__Given problem__: Lay out the records from the line containing "Click the Find button in Editing group" through the line containing "800x494 pixels." as a JSON list of strings, one string per line, omitting blank lines.

__Data for the task__:
——
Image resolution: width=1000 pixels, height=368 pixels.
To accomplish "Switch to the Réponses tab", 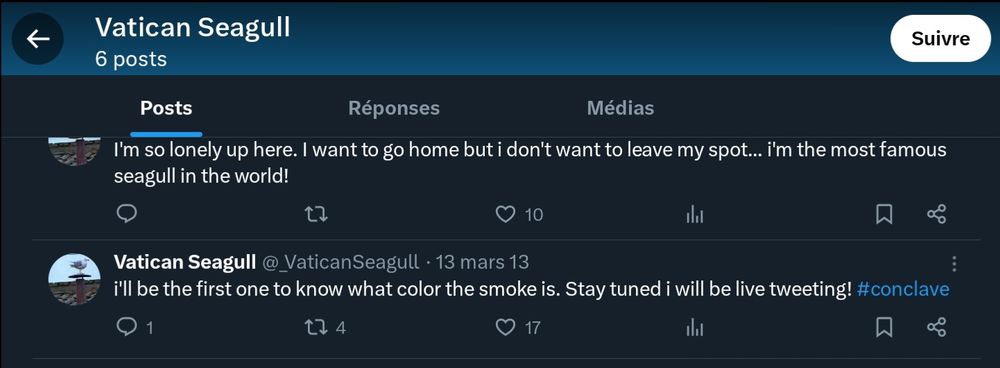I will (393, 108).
——
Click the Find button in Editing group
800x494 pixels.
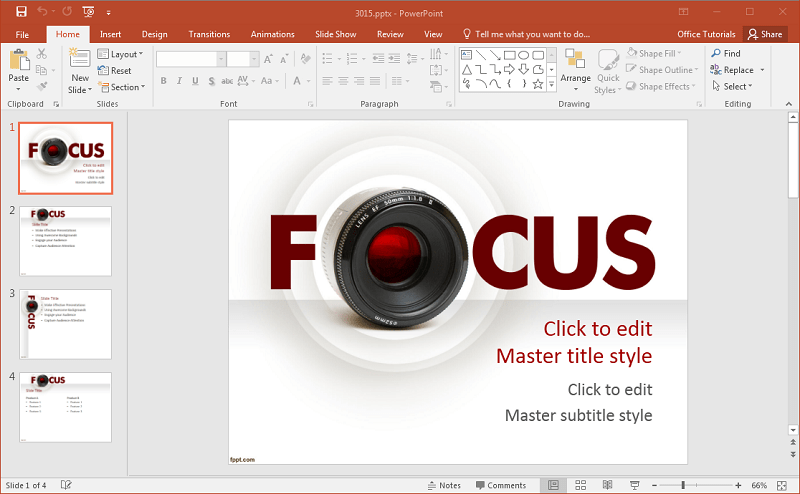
——
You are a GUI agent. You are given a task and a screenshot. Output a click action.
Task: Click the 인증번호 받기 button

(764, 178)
——
__Task answer__:
[
  "Click the Find button in Editing group",
  "800x494 pixels."
]